AUTOREVOLEZZA E FOLLOWERSHIP
È la dimensione del saper gestire le relazioni con le persone che lavorano con lui. Entrambe indicano un nervo scoperto delle relazioni, l’asimmetricità.
L’autorevolezza è il completamento dell’autorità data dal ruolo. Il ruolo è il riconoscimento dall’alto, ma dal basso va conquistato.
La followership è un neologismo che si sta imponendo e indica che la subordinazione non basta per essere seguiti. È necessario lavorare sul coinvolgimento di obiettivi comuni.
Queste due dimensioni richiedono nuove competenze.
- Delega: far compiere ad altri un lavoro in autonomia, con tre “doni”: delle buone consegne, dei buoni strumenti e dei buoni feedback.
- Motivazione: andare oltre “pia esortazione”, con il coinvolgimento nel creare obiettivi comuni e il lavoro di crescita del proprio personale.
- Inclusione: saper mettere a proprio agio ogni persona nel fare il proprio lavoro.
LEADERSHIP
Come altri, condivido l’idea che la leadership più che una competenza è una somma di competenze. La leadership è davvero una competenza solo quando si parla di leadership di sé. Si tratta del lavoro da fare per essere visti come punti di riferimento. È il passo collegato direttamente con l’autorevolezza. Anche qui, abbiamo diverse competenze.
- Decision Making: Costruire le decisioni è più di prenderle. Perché si sa dire perché si è presa proprio quella decisione, si è responsabili del processo, si sa crescere da eventuali errori.
- Problem setting e pensiero laterale: porsi problemi per cercare nuove strade.
- Self management (punti deboli e forti): conoscersi, sapendo dove lavorare e capendo se è migliorato o meno.
- Comunicazione efficace: altrimenti non si può gestire un team, non si possono avere relazioni esterne.
- Essere d’ispirazione: al di là dell’essere carismatici, lavorare su due dimensioni: avere una visione e saperla comunicare.
Chi è un manager
Ma al di là di che cosa deve fare, chi è davvero un manager
Letteralmente un manager è colui che gestisce un ménage, che indica l’andamento di una casa prevedendo una convivenza (anche intima visto che ménage à trois significa triangolo amoroso).

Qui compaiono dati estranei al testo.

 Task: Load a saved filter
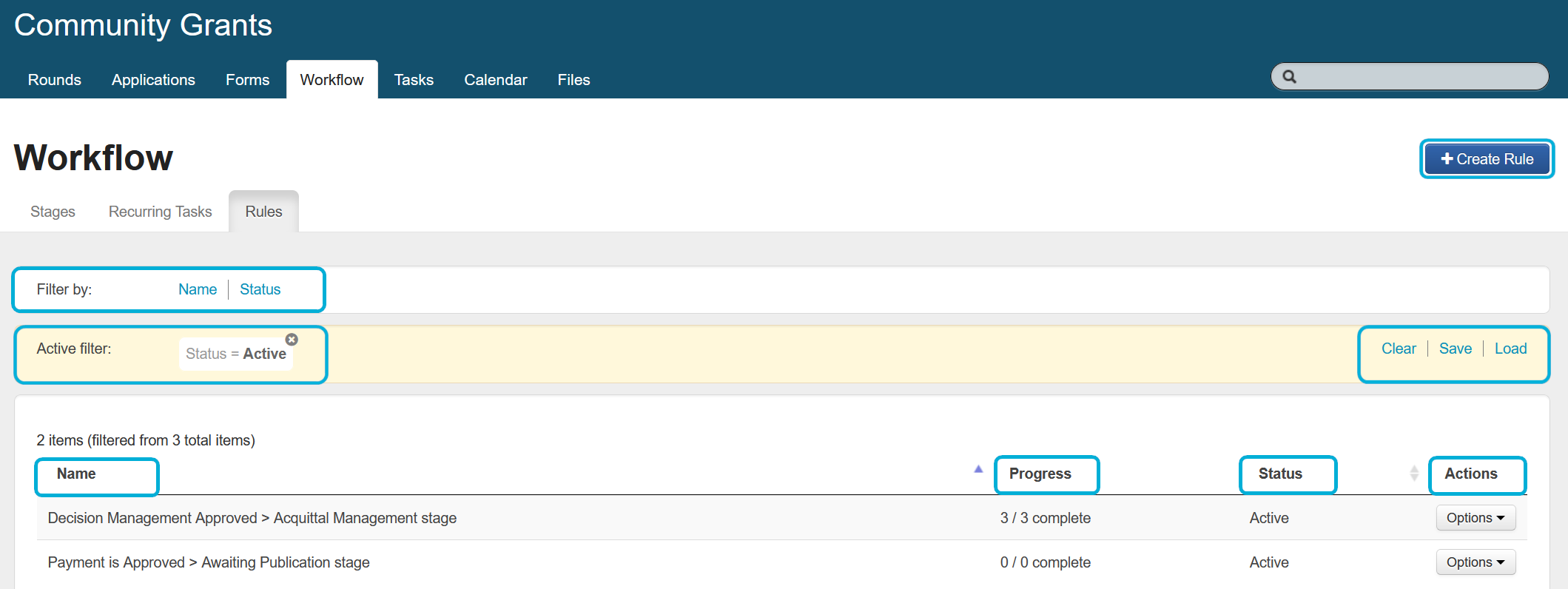coord(1510,349)
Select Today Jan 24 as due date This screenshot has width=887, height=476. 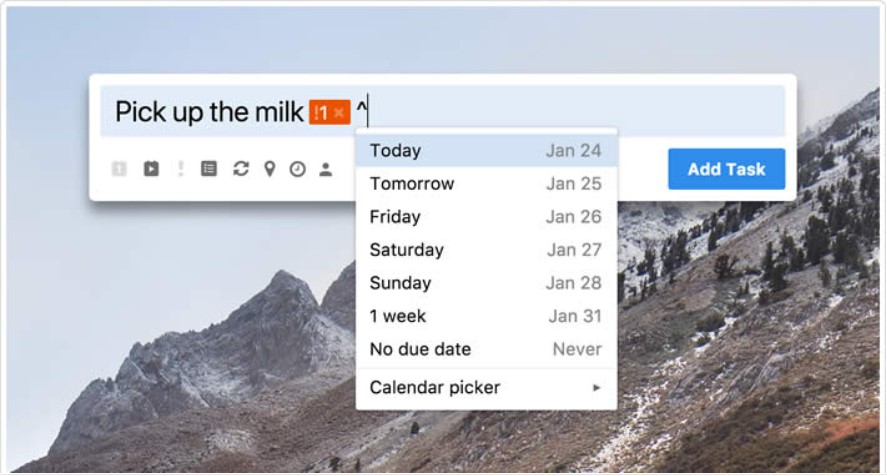pyautogui.click(x=486, y=151)
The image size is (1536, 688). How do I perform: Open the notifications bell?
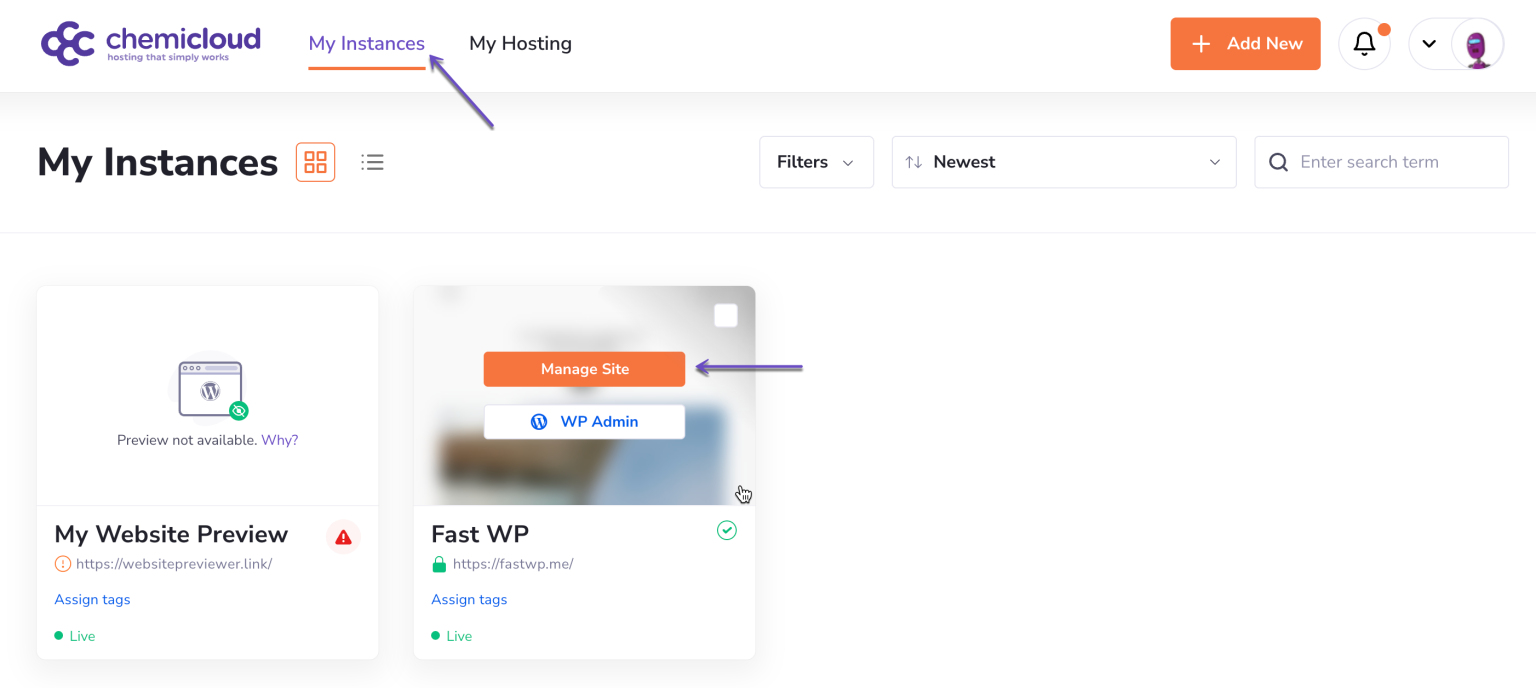1364,43
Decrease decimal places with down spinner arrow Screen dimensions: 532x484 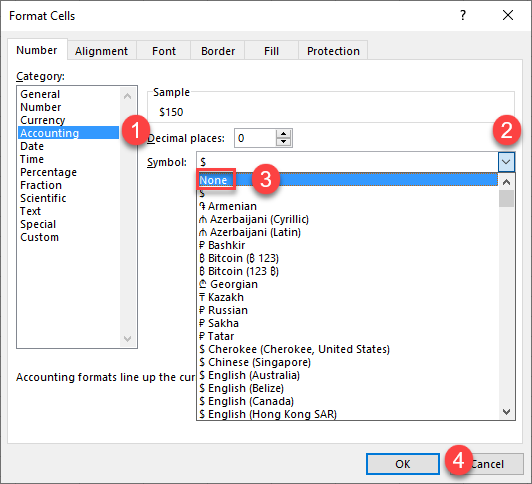[284, 142]
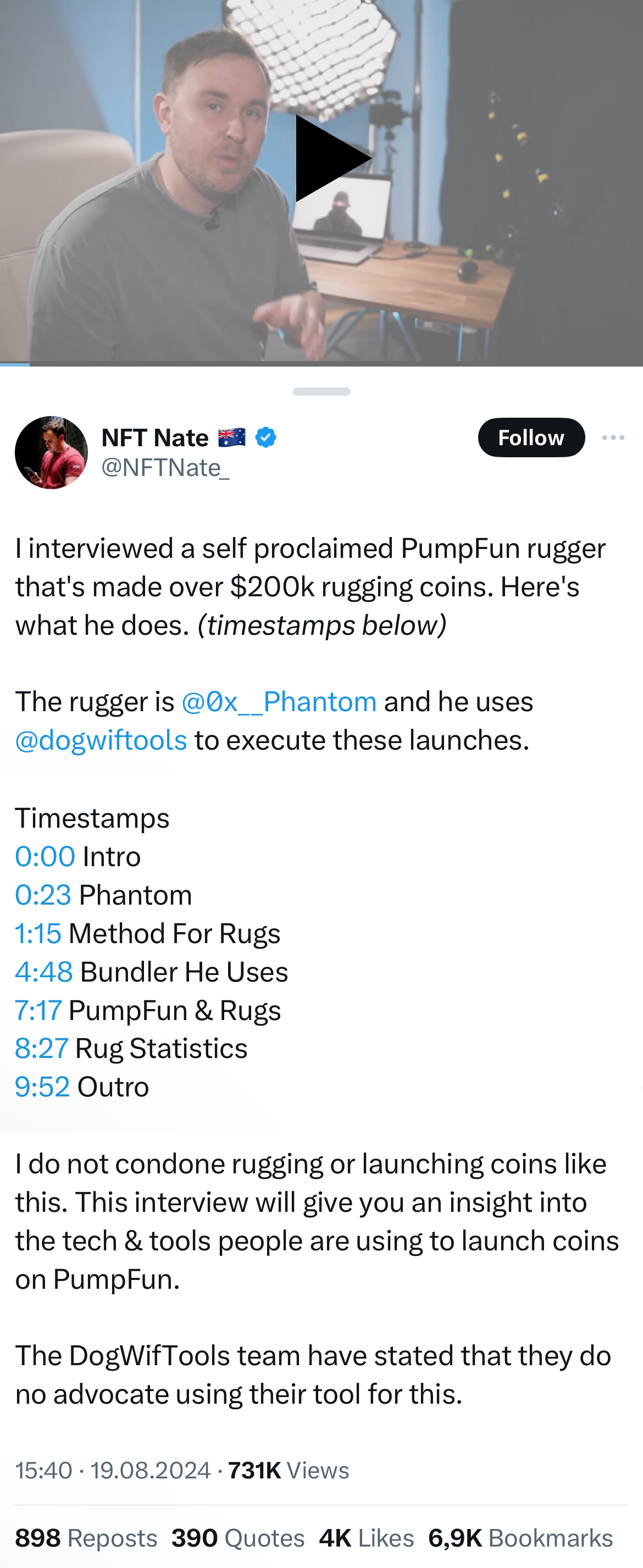Jump to 1:15 Method For Rugs

tap(38, 933)
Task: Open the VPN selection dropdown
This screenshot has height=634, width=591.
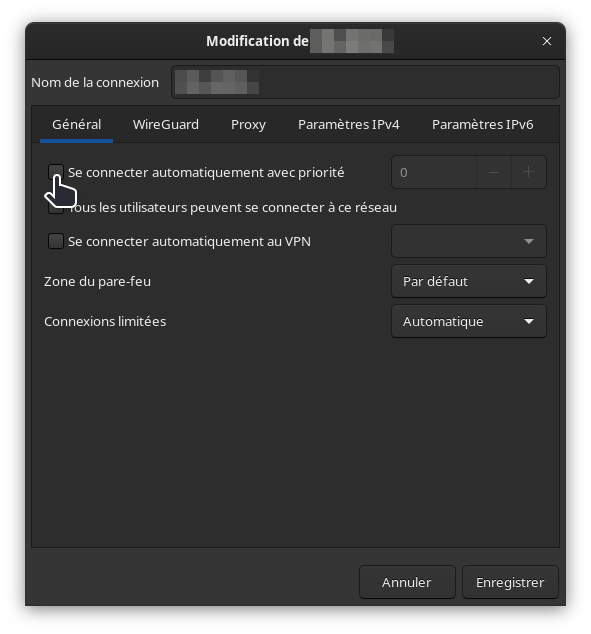Action: pyautogui.click(x=469, y=241)
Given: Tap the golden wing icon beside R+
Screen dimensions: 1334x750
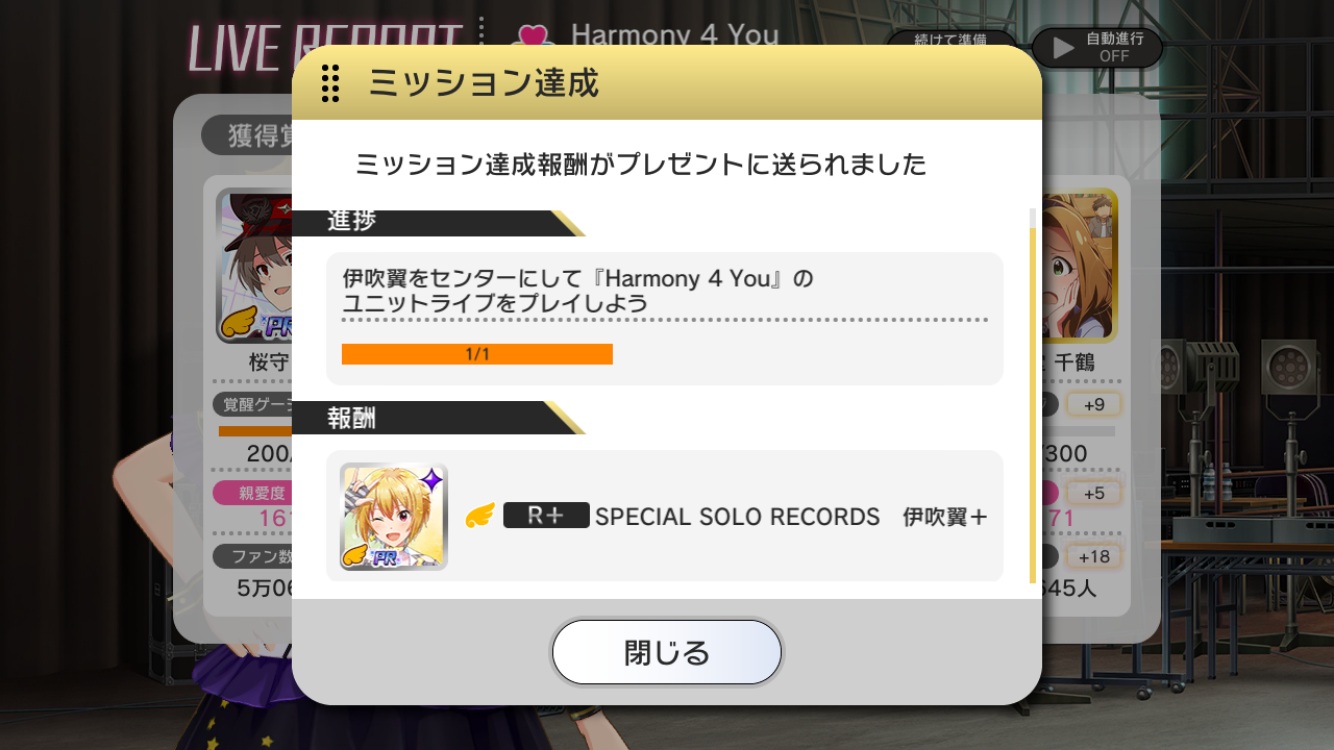Looking at the screenshot, I should [x=480, y=516].
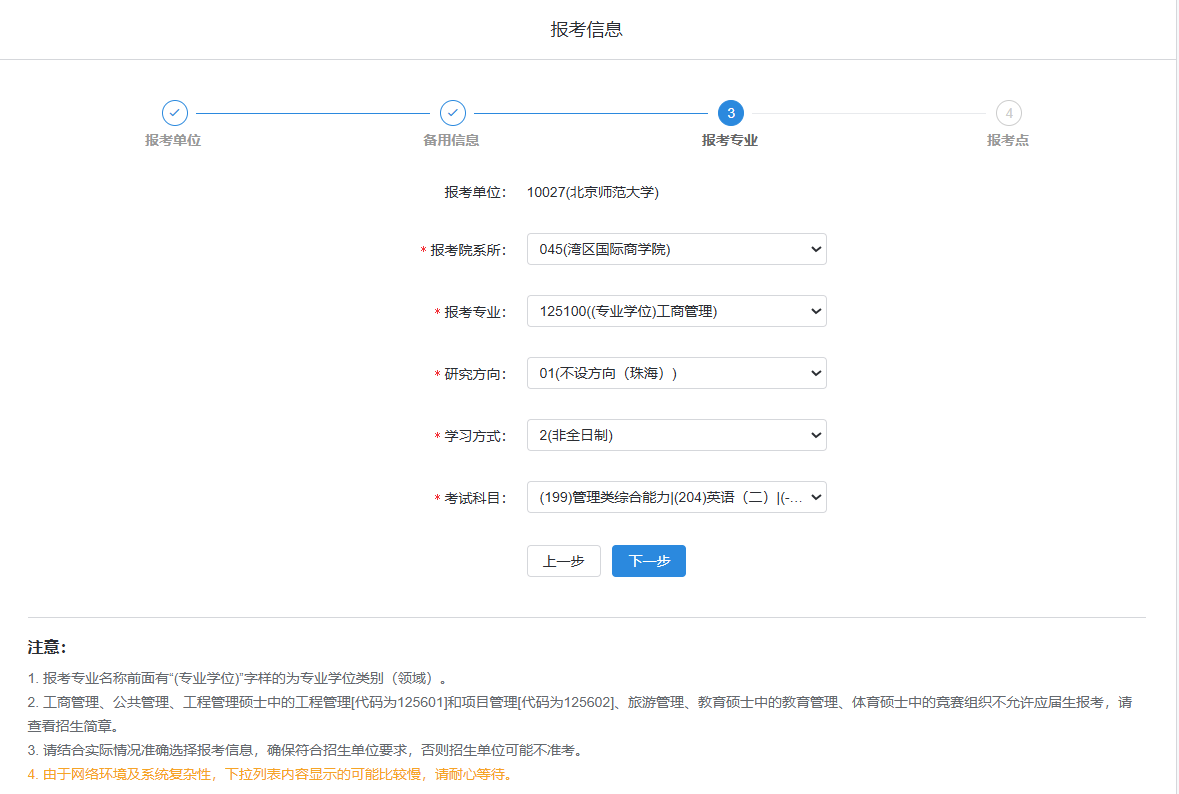Select the step 3 circle above 报考专业
The image size is (1179, 794).
[x=729, y=112]
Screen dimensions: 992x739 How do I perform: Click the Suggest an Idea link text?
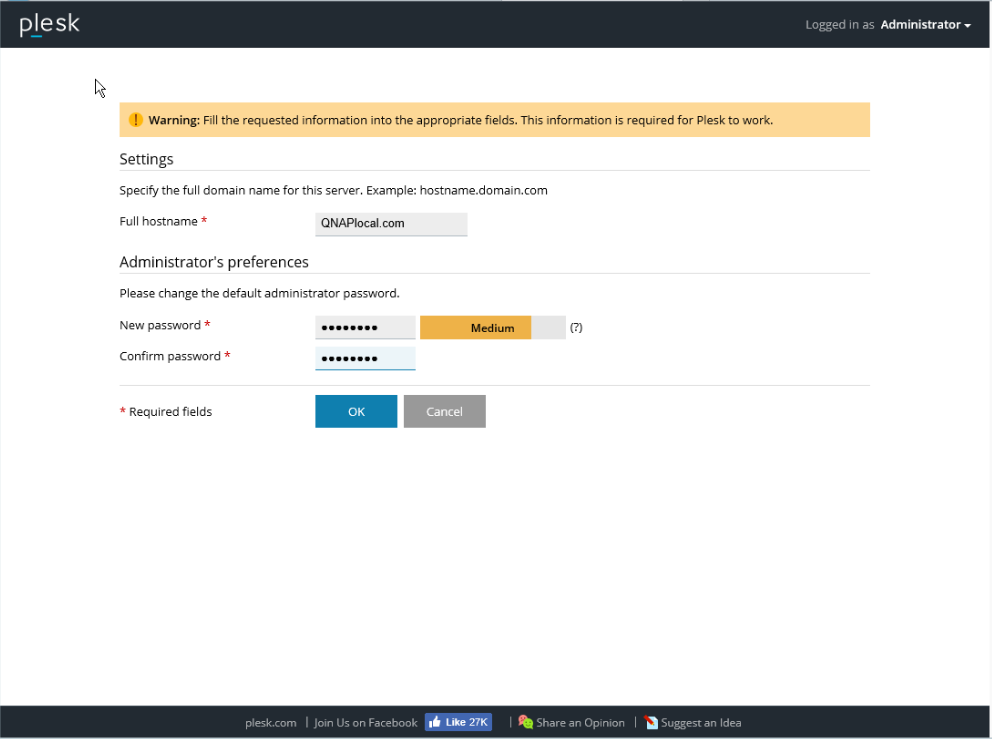pos(701,722)
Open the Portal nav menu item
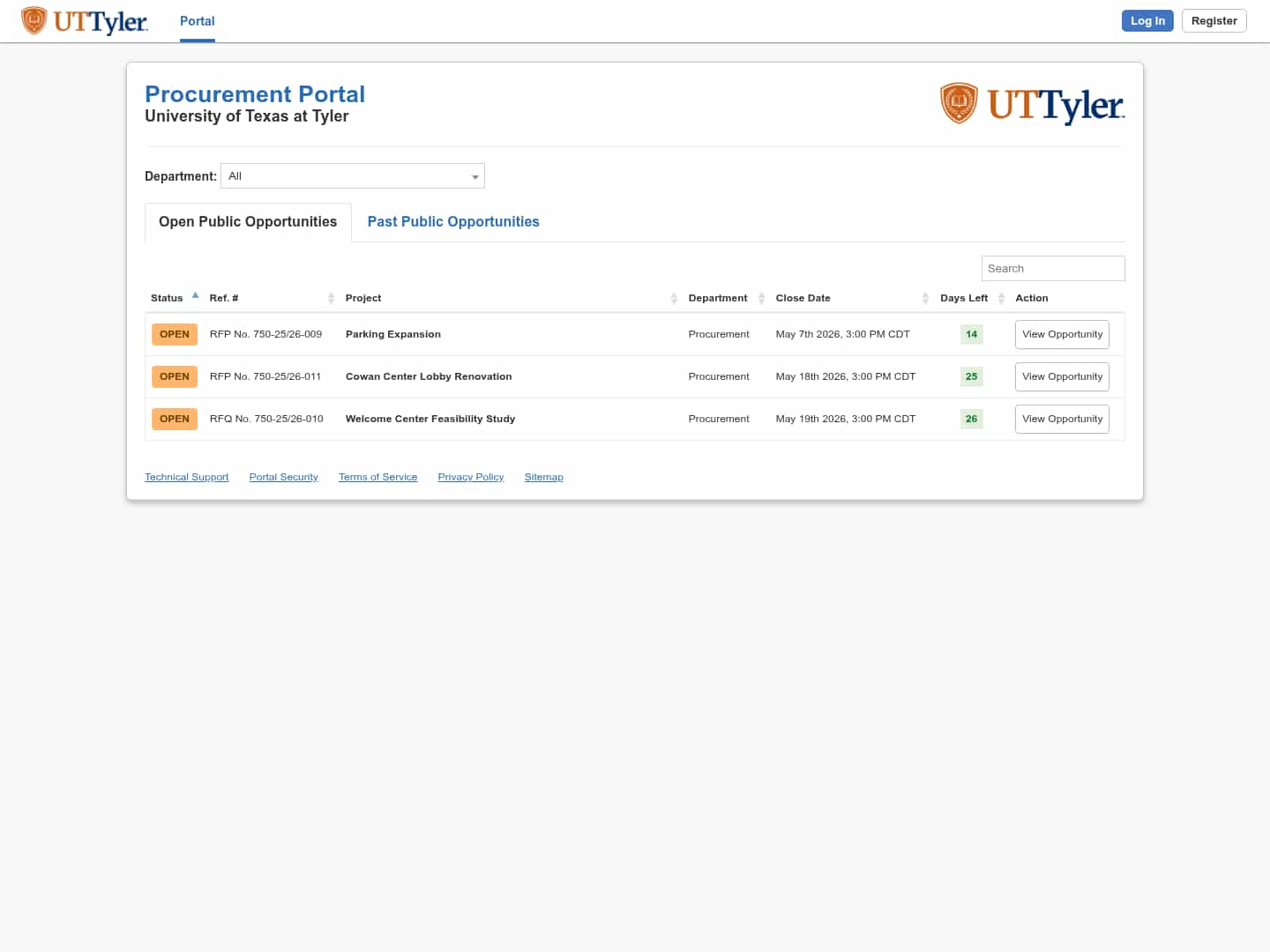The image size is (1270, 952). [198, 21]
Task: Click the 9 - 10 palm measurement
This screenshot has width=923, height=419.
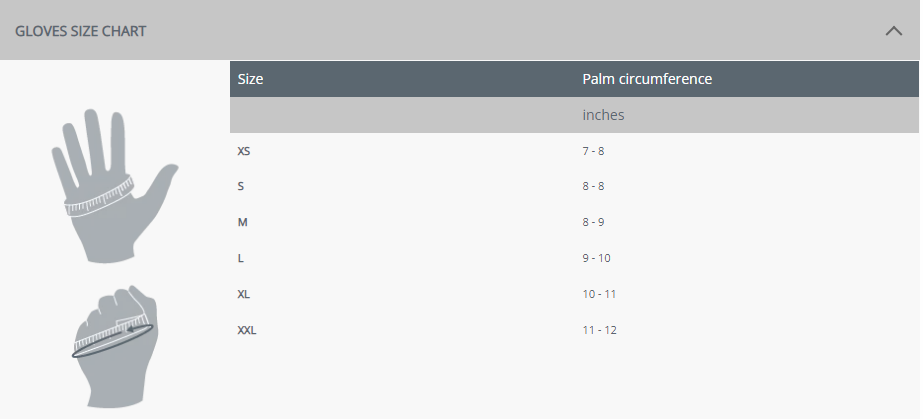Action: 597,258
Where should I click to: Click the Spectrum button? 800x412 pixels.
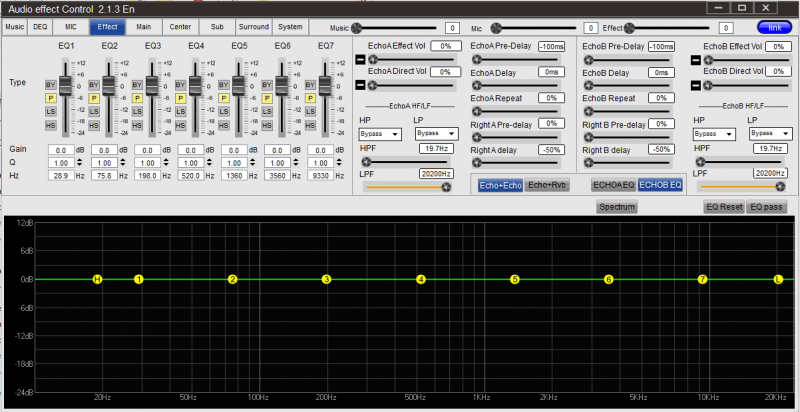[x=616, y=207]
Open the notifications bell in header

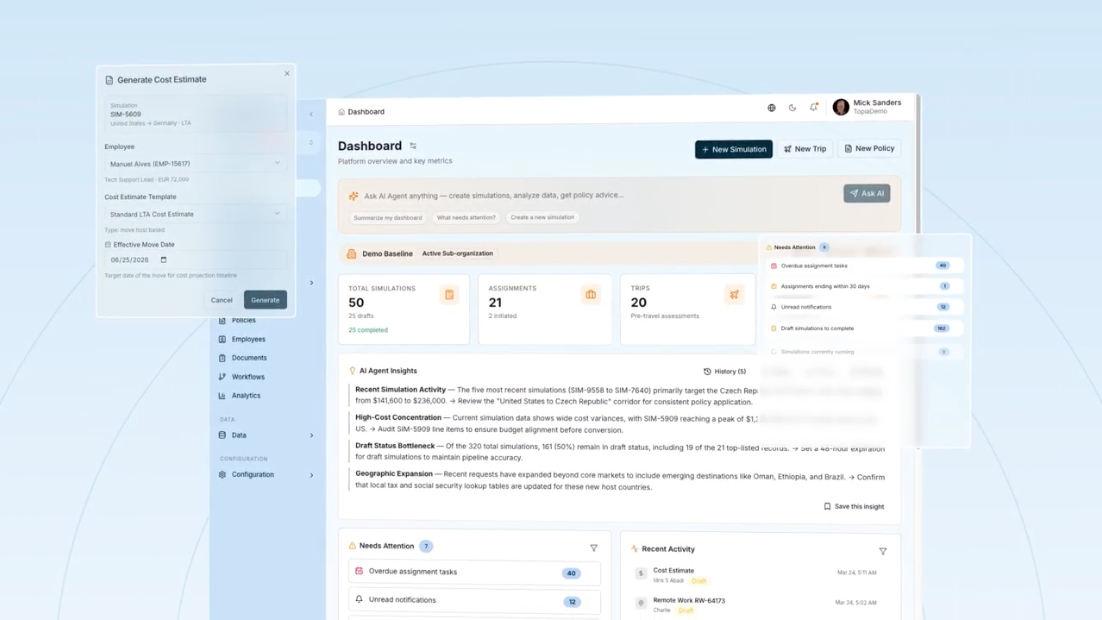pos(813,108)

Questo ci dice una prima caratteristica: il manager ha una cura relazionale molto alta. Anche se responsabile e quindi “superiore”, tratta gli altri con una cura particolare, che sa di casa. Tra l’altro si chiama ménage anche l’insieme dei contenitori che contengono olio, aceto, sale, pepe. Ed è interessante che alla base ci sia qualcosa che deve dare più gusto, più sapore, ma che deve essere necessariamente equilibrato per evitare brutte sorprese!
In italiano è legato al maneggiare, perdendo molto della dimensione relazione, ma aprendo alla seconda caratteristica: c’è del lavoro da fare pratico, concreto.
Inoltre, in italiano, si intende anche il gestire dei cavalli, il famoso maneggio. E questo ci dice una terza caratteristica: si fanno lavorare altri, che ci fanno vincere, se vincono loro.
Il manager, quindi, è un responsabile o direttore che gestisce un ramo d’impresa o un’impresa stessa, di cui però non è proprietario. Gestendo questa, gestisce risorse e persone, deve perciò avere due dimensioni spesso in antitesi: gestire le relazioni (la casa) e gestire la sostenibilità (gli affari). La scelta di gestirne solo una delle due è ormai fallimentare.
In conclusione
Sapendo davvero che cosa fa il manager e che cosa è chiamato a essere, possiamo fare un subito un controllo di come siamo messi, se per caso nella nostra vita fossimo manager o volessimo farlo. Anche perché manager è la traduzione di responsabile e oggi quanto mai urgente avere gente responsabile in ogni impresa.